Based on the investment principle that one year’s winner cannot be the next year’s – and vice versa – one sector of the JSE stands out from the pack as the most likely winner in 2013: Resources. With the All Share index up 17%, Industrials up 33%, and Financials up 29%, the Resources sector is down 8,4%, and with good reason most people would say.
Few analysts would come out and say it’s a sure thing. However, they are saying that for the braver soul, perhaps the time has come to start rebalancing in favour of the sector.
Renewed energy
Humphrey Price, senior portfolio manager at Sanlam Private Investments (SPI), cautions that he wouldn’t recommend Resources to his retired clientele but its valuations are certainly at the lower end of their historic scale, and are trading at a discount to the overall index.
“But if they’re cheap, they’re cheap for a reason based on the weak investment case of mining shares. These include labour issues, spiraling costs of production, the perceived lack of investor friendliness of our government, and finally commodity prices are high and investors are concerned that the next move will be a fall in prices,” says Price.
Suraj Sookdhew, RMB Private Bank portfolio manager, claims there’s a good chance the Resources sector will be this year’s winner, “but it comes with its challenges.”

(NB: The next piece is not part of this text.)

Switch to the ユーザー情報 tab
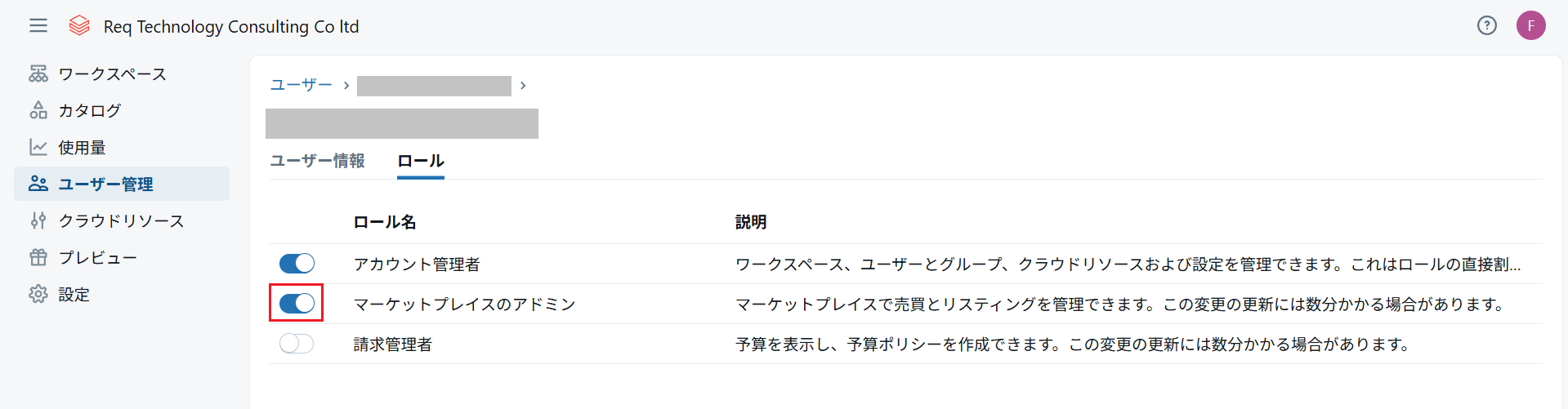The height and width of the screenshot is (409, 1568). tap(317, 161)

“There are global economic issues such as slow growth in developed markets and a slowdown in Chinese GDP to around 8% from averages of over 10% recently,” he says. “However, when investing you need to be forward looking, and what we see is confidence picking up in the US, manufacturing data improving in China and even the Eurozone muddling along. Given the recent underperformance of the Resources sector, we would probably see some rotation out of the defensive Industrials into Resources,” he adds.
“We like the energy story within Resources, and currently Sasol is offering a good dividend yield and price earnings multiple around eight times. Its production seems set to double over the next five years given the recent announcement of a new gas-to-liquid plant in the US. It is also a good rand hedge.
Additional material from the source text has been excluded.